**ACTION ITEM:** The records that follow are to be repeated exactly, in full.

Saved entries:

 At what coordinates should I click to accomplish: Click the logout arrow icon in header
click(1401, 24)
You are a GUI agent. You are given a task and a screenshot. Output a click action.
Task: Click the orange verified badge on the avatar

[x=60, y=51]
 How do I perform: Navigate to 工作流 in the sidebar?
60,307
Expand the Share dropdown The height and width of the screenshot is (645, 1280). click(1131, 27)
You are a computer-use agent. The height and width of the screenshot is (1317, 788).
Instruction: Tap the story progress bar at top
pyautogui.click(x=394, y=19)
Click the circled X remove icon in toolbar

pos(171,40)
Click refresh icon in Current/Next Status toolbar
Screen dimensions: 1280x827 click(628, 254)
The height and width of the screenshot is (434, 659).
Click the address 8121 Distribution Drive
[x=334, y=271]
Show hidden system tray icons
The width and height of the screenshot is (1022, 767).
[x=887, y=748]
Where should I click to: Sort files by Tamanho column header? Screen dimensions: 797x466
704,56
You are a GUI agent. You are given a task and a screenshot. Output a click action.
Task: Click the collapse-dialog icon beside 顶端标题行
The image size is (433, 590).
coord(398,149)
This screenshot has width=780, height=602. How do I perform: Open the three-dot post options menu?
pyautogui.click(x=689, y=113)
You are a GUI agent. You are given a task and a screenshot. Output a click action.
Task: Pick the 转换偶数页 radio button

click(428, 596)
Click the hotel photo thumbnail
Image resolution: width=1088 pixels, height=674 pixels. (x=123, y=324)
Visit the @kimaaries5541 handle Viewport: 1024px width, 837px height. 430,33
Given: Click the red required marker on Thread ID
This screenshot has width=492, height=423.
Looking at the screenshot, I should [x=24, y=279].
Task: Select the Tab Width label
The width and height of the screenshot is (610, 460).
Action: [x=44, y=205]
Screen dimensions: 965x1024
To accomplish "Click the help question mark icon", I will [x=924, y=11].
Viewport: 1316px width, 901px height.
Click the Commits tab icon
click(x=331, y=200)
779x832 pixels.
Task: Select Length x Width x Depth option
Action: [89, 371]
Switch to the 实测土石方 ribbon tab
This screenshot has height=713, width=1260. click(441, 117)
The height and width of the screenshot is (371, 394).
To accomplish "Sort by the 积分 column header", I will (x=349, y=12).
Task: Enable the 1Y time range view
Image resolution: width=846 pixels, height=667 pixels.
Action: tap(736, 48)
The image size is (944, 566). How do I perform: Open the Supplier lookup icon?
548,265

**TASK SOLUTION:**
 At what coordinates should I click to accomplish: Click the logout arrow icon in header
click(1401, 24)
You are a GUI agent. You are given a task and a screenshot. Output a click action.
Task: Click the orange verified badge on the avatar

[x=60, y=51]
 How do I perform: Navigate to 工作流 in the sidebar?
60,307
Expand the Share dropdown The height and width of the screenshot is (645, 1280). click(1131, 27)
You are a computer-use agent. The height and width of the screenshot is (1317, 788).
Instruction: Tap the story progress bar at top
pyautogui.click(x=394, y=19)
Click the circled X remove icon in toolbar

pos(171,40)
Click refresh icon in Current/Next Status toolbar
Screen dimensions: 1280x827 click(628, 254)
The height and width of the screenshot is (434, 659).
Click the address 8121 Distribution Drive
[x=334, y=271]
Show hidden system tray icons
The width and height of the screenshot is (1022, 767).
[x=887, y=748]
Where should I click to: Sort files by Tamanho column header? Screen dimensions: 797x466
704,56
You are a GUI agent. You are given a task and a screenshot. Output a click action.
Task: Click the collapse-dialog icon beside 顶端标题行
The image size is (433, 590).
coord(398,149)
This screenshot has width=780, height=602. How do I perform: Open the three-dot post options menu?
pyautogui.click(x=689, y=113)
You are a GUI agent. You are given a task and a screenshot. Output a click action.
Task: Pick the 转换偶数页 radio button

click(428, 596)
Click the hotel photo thumbnail
Image resolution: width=1088 pixels, height=674 pixels. (x=123, y=324)
Visit the @kimaaries5541 handle Viewport: 1024px width, 837px height. 430,33
Given: Click the red required marker on Thread ID
This screenshot has width=492, height=423.
Looking at the screenshot, I should [x=24, y=279].
Task: Select the Tab Width label
The width and height of the screenshot is (610, 460).
Action: [x=44, y=205]
Screen dimensions: 965x1024
To accomplish "Click the help question mark icon", I will [x=924, y=11].
Viewport: 1316px width, 901px height.
Click the Commits tab icon
click(x=331, y=200)
779x832 pixels.
Task: Select Length x Width x Depth option
Action: [89, 371]
Switch to the 实测土石方 ribbon tab
This screenshot has height=713, width=1260. click(441, 117)
The height and width of the screenshot is (371, 394).
To accomplish "Sort by the 积分 column header", I will (x=349, y=12).
Task: Enable the 1Y time range view
Image resolution: width=846 pixels, height=667 pixels.
Action: tap(736, 48)
The image size is (944, 566). How do I perform: Open the Supplier lookup icon?
548,265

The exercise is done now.